The MBA application consists of many components. To be successful in your quest for admission to the business school of your choice, you'll need to ace every one of them.
Busines school application requirements:The Resume
In addition to the information you'll provide on the application form itself, business schools ask for a separate professional resume. Pay attention to any special instructions that might exist, as some schools require applicant resumes to follow a specific format. Search online articles that provides a targeted resume examples and shows how to custom a resume for a sales specific position. There are a free sales resume samples for Sales Specialist that you can tailor to your professional background and job search needs. Otherwise, follow the standard guidelines for resumes. Again, online applications can simplify things, by allowing you to upload your resume and submit it as part of your online application package.
This is the framework for all the application pieces. It typically consists of basic biographical information and a brief history of your academic and professional accomplishments to date. You can submit this portion of your application online - which can make life a whole lot easier, especially when it comes to your getting your life story into those tiny spaces. Besides, who owns a typewriter anymore? In fact, within the last year or so, many top MBA programs have switched to accepting applications online exclusively.
These run the gamut from a simple personal statement about your reasons for pursuing an MBA to a whole slew of essays on a variety of topics such as "describe a personal failure," or "explain how you will bring diversity to the class." Don't leave these until for last as they will invariably take a lot longer to write than you anticipate. In addition, check your ego at the door when you are writing them. You don't want to come across as arrogant, just confident.

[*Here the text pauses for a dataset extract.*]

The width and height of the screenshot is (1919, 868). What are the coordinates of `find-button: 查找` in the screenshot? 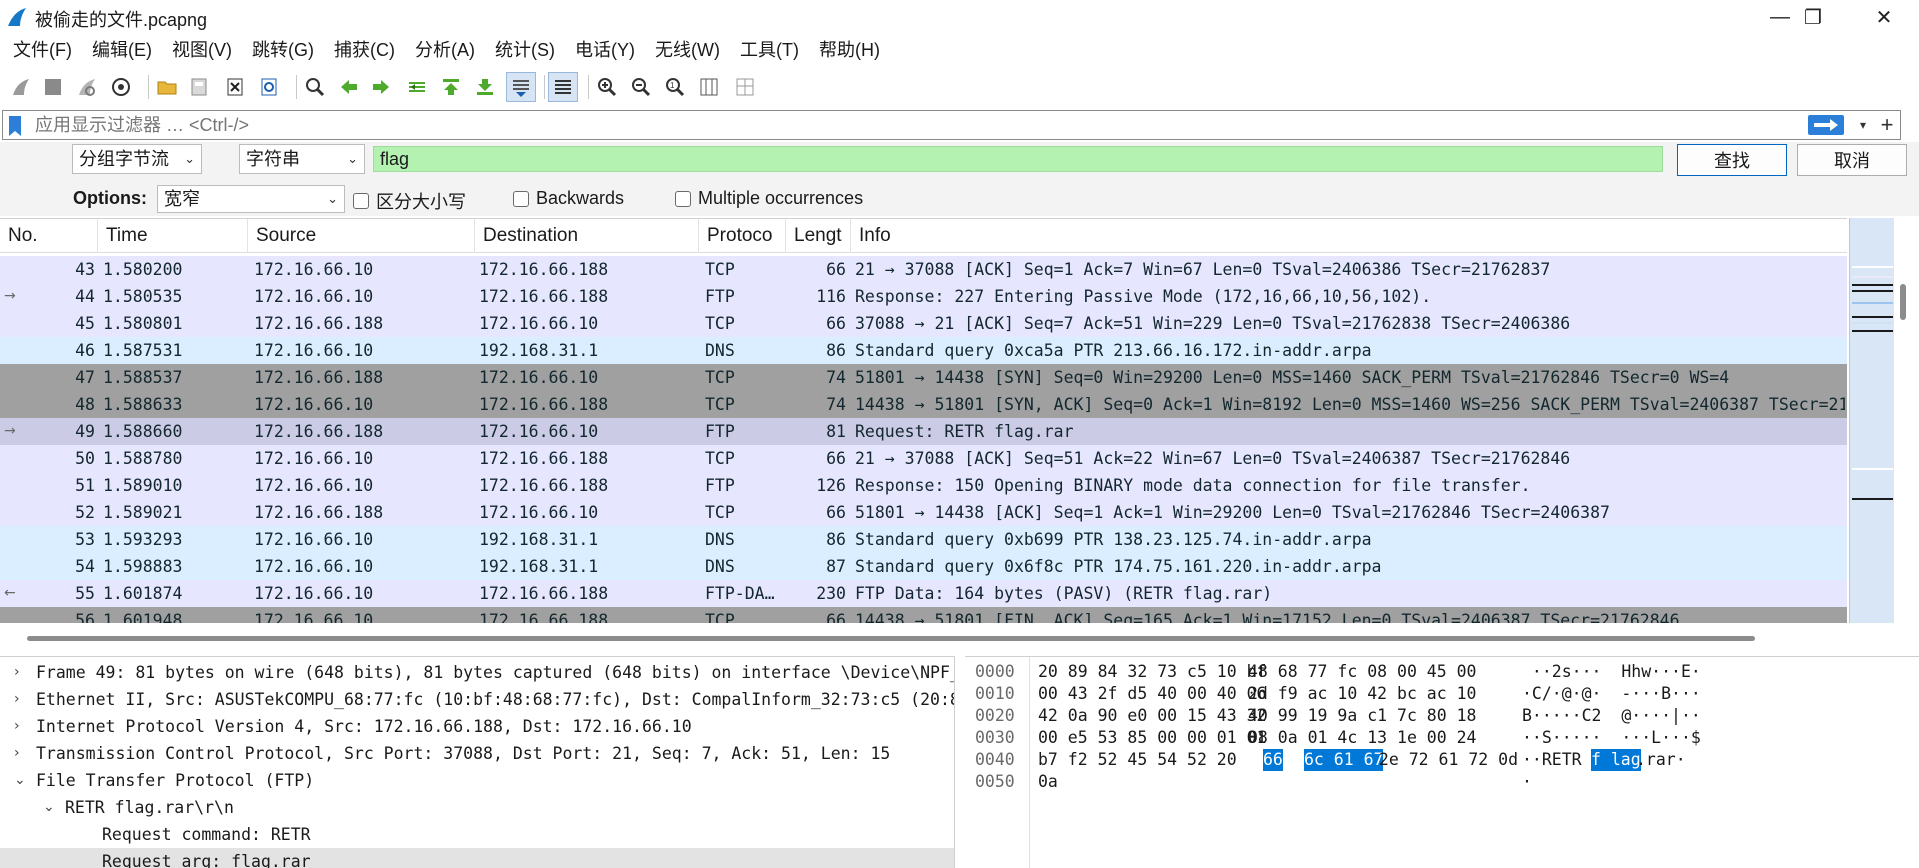 It's located at (1732, 160).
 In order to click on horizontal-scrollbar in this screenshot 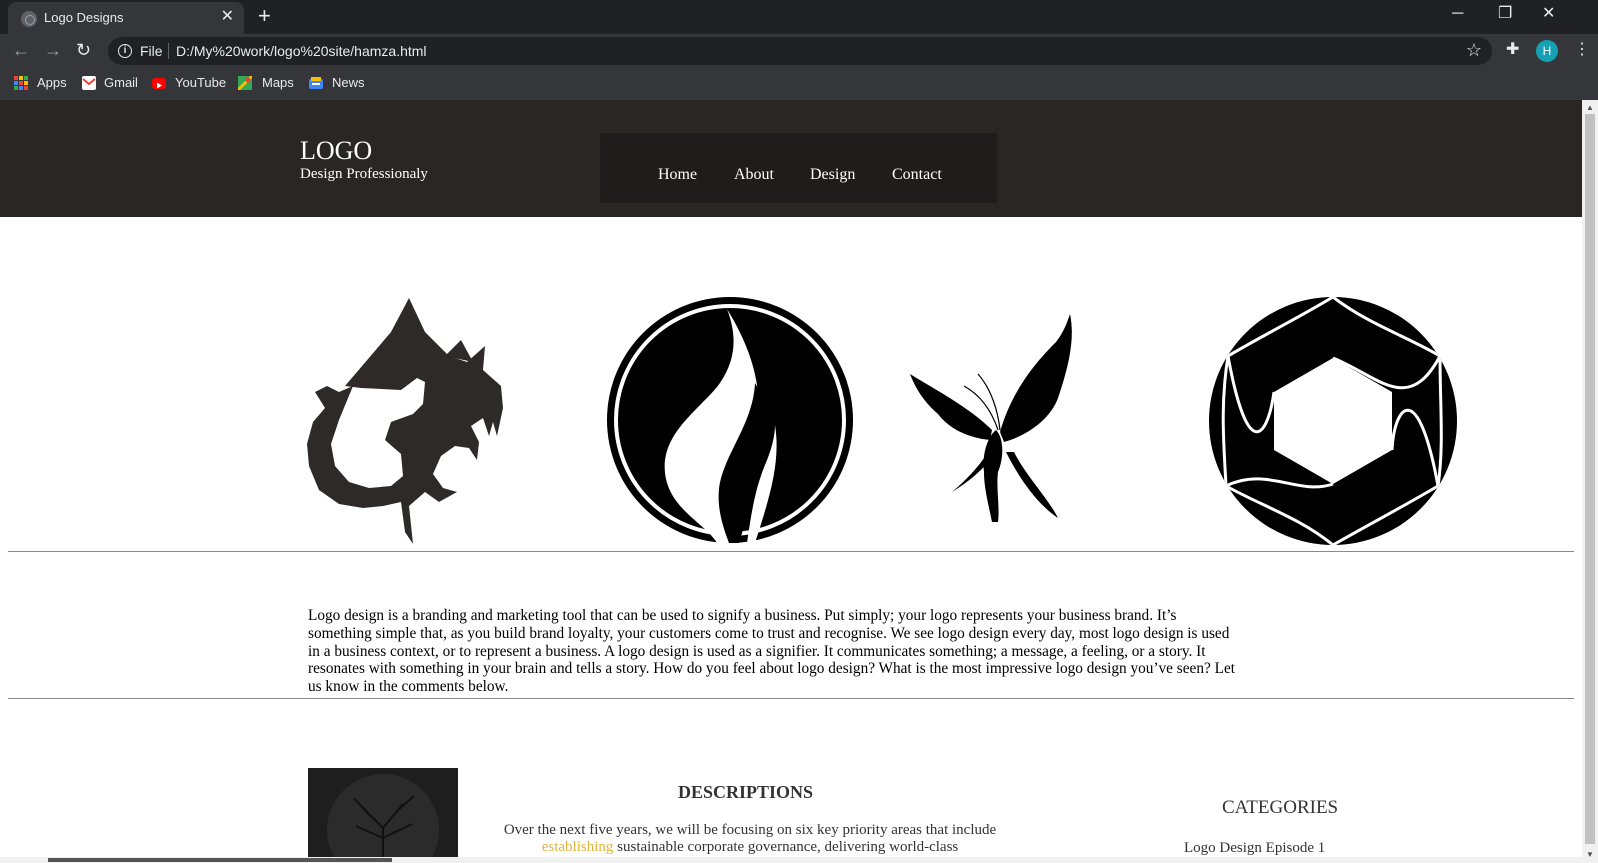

Keep in mind what the essays are intended to accomplish. A well-written essay will highlight your strengths and acknowledge your weaknesses to give the admissions committee a thoughtful look at who you are.
You will be asked to submit an official transcript from every undergraduate and graduate institution you have attended, regardless of whether you received a degree from the institution. This can require a lot of legwork and time on your part, especially if you have attended several schools. Again, don't wait until the last minute. Many schools will only accept written transcript requests, so you might not be able to call your college's registrar and handle this task over the phone.
The Letters of Recommendation
You definitely don't want to wait until late in the process to take care of this part of your application. Why? Because in asking for a letter of recommendation, you are asking for a favor. Don't impose even further on your former or current supervisor by asking for a recommendation with an extremely tight deadline.
Choose whom you ask to write your recommendations carefully and be sure to provide them with talking points. Don't just drop off a blank sheet of paper or recommendation form with a self-addressed stamped envelope, but point out what qualities you would like them to discuss.
Submitting your GMAT score implies that you have a valid GMAT score to submit. If you haven't taken the GMAT yet, or if you have decided to re-take it, get moving. On test day, you have the opportunity to request that your score be sent to up to five schools at no additional charge. You should probably take advantage of this. Sending score reports later will cost extra and these scores are going to be reported anyway - unless you take the test another three times. Your score report will contain your most recent three GMAT scores, so even if you end up taking it again, schools are still going to see these results. And, if you are happy with your scores, you've saved yourself some time and money.